» OBJECTIVE:
Render the records below as a JSON list of strings, with one string for each line and any blank lines omitted.

━━━━━ PROVIDED RECORDS ━━━━━

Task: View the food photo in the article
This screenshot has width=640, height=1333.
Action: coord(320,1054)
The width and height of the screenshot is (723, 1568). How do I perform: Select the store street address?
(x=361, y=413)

━━━━━

» RESPONSE TO THE TASK:
[
  "Task: View the food photo in the article",
  "This screenshot has width=640, height=1333.",
  "Action: coord(320,1054)",
  "The width and height of the screenshot is (723, 1568). How do I perform: Select the store street address?",
  "(x=361, y=413)"
]